Research in the Visceral Neurophysiology Laboratory involves development of novel techniques using wireless optogenetic technology to selectively silence visceral pain pathways, without using conventional, non-specific opioid pain killers. Many of the techniques used in the Visceral Neurophysiology Laboratory were developed in this laboratory and are still only active in this laboratory. This allows us to address fundamental core questions that have eluded scientific investigation until now.
Research in our laboratory is directed to understanding the neurophysiological basis of pain pathways in visceral organs, and the neural control mechanisms that underlie control of the gut to brain axis.
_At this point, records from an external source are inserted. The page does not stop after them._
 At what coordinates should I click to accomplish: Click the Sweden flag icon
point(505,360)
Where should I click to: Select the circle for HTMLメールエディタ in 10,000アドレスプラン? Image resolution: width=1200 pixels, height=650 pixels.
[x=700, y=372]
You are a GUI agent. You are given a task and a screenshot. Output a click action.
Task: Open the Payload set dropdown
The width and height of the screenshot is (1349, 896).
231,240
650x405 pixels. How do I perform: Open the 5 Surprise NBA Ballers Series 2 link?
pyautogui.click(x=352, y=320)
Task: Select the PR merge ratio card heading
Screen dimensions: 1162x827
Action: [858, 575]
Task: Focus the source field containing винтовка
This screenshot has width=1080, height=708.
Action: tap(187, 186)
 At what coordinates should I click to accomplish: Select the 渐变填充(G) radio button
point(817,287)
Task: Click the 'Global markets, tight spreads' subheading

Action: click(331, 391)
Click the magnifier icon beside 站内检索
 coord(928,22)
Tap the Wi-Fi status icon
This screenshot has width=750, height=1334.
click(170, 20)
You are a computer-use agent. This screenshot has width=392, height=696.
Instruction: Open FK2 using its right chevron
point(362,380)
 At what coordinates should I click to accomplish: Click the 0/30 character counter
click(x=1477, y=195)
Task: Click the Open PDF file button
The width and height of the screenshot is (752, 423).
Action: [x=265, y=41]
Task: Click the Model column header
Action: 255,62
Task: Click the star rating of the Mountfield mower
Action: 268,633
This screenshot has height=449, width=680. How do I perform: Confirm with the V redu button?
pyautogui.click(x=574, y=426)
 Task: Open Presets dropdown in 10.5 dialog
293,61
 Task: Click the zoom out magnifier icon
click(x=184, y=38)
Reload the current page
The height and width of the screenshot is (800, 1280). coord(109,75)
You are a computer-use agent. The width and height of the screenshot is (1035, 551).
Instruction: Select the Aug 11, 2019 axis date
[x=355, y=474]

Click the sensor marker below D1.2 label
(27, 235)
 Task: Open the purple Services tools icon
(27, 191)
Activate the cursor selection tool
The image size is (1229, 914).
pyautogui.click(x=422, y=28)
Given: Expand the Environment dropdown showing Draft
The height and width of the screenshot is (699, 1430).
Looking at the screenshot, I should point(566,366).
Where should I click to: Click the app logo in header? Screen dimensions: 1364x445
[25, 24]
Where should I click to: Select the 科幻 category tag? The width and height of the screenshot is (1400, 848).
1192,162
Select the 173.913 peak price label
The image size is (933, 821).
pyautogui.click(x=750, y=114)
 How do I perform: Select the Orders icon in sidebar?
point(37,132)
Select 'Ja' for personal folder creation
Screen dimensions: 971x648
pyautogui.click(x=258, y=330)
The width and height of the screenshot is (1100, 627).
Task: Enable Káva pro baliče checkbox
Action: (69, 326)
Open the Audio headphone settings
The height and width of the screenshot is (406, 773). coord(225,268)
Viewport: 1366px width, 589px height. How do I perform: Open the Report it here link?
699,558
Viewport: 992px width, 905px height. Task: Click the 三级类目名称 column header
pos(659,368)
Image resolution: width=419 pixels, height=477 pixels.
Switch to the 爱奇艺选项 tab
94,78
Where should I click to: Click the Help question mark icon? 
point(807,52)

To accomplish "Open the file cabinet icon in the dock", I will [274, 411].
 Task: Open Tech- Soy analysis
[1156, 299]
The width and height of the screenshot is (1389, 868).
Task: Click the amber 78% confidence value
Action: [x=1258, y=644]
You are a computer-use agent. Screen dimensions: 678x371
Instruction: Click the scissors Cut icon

Nick Spencer completed his BSc(Hons) in 1995 and then his PhD in Neurophysiology in 1998 at the Department of Physiology, Monash University, Australia. In 1998, Nick then moved to The University of Nevada School of Medicine, where he spent 10 years. In 2002, Nick obtained a five-year grant with the NIH, to study intrinsic neural reflex circuitry in the gastrointestinal tract.
Since arriving at Flinders University 14 years ago, Nick has been a balanced teaching/research academic, with 40 per cent time for research. Over this time, he been a Chief investigator on 15 NHMRC project grants and four ARC Discovery grants ($10 million). He was Chief Investigator-A on 11 of these 19 federally-funded grants. In 2022, he is Chief investigator-A on two NHMRC project grants and two ARC discovery grants on gut-brain axis.
In 2018, he published with Dr. Hongzhen Hu, the first wireless optogenetic control of the gut, in the leading journal Gastroenterology. Nick is interested in developing techniques that have been previously unavailable to the field to address major questions that have eluded scientific investigation. He has published more than 150 peer reviewed articles on autonomic neuroscience.